▶ _Try it_: Restate each record word for word, omitting whatever pictures it holds.

START Data for this task

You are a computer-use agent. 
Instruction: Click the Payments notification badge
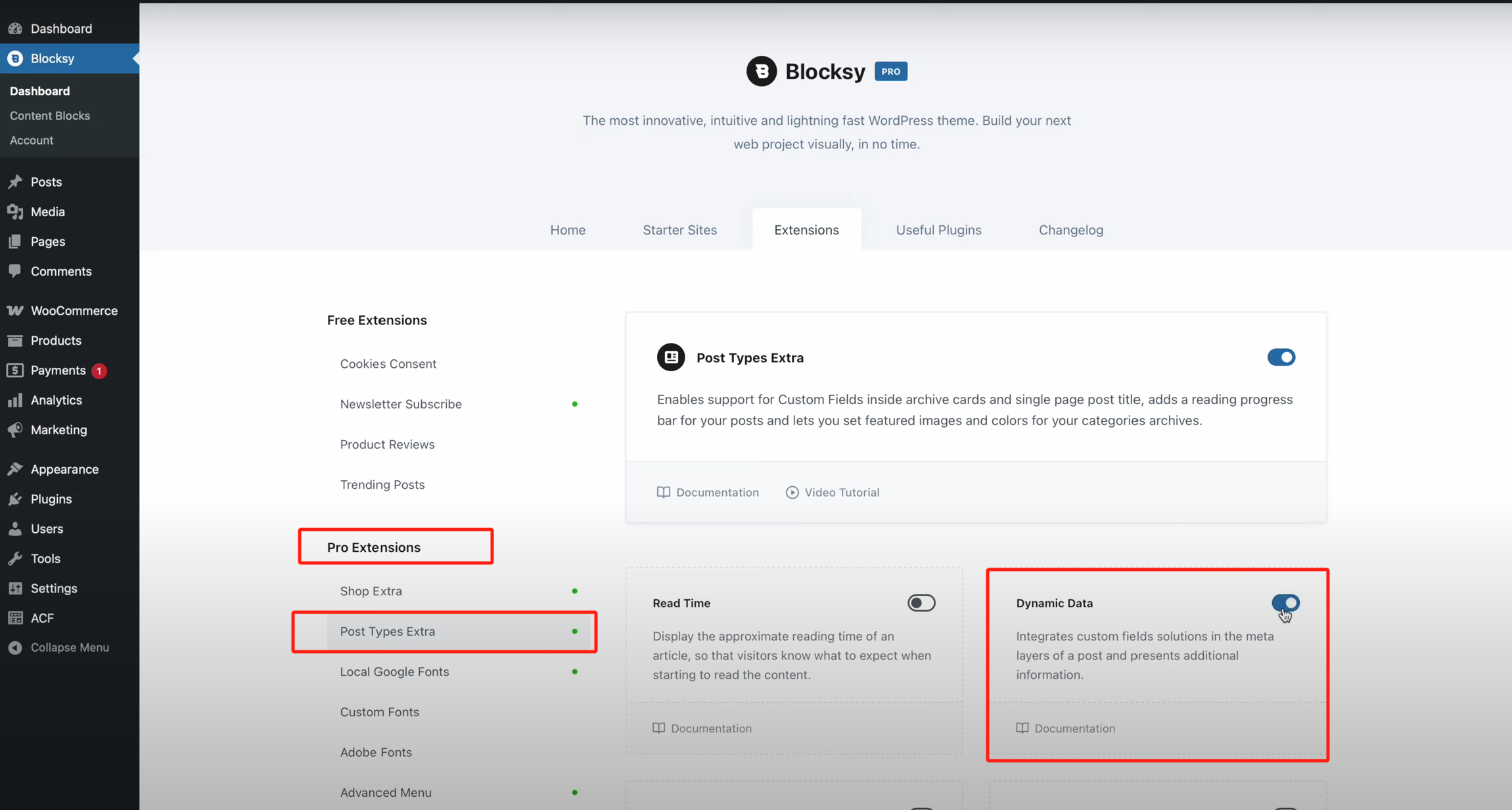99,371
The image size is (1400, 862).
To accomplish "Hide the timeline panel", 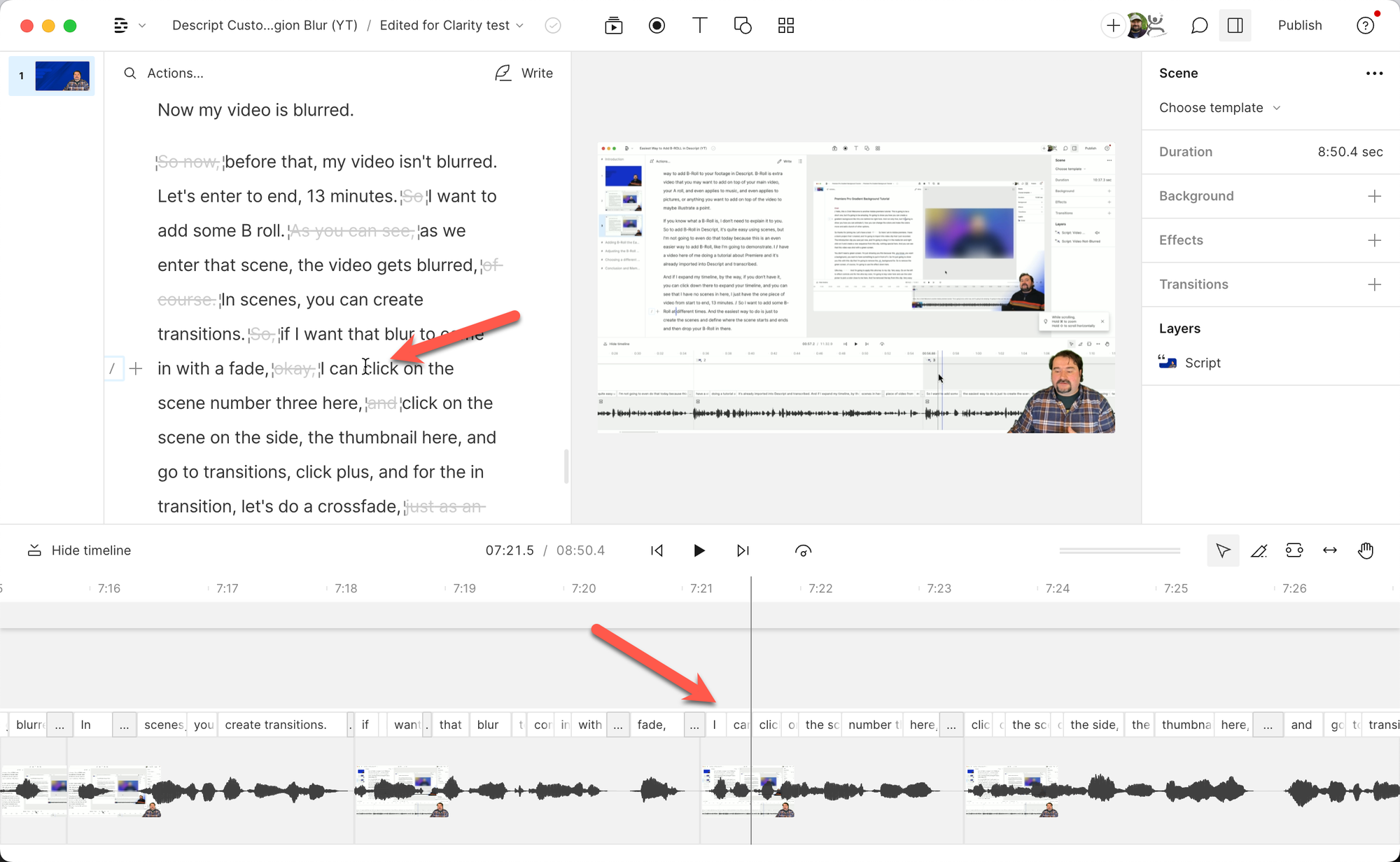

END Data for this task

▶ _Response_:
You are a computer-use agent. 
Instruction: Click the Payments notification badge
99,371
The image size is (1400, 862).
To accomplish "Hide the timeline panel", 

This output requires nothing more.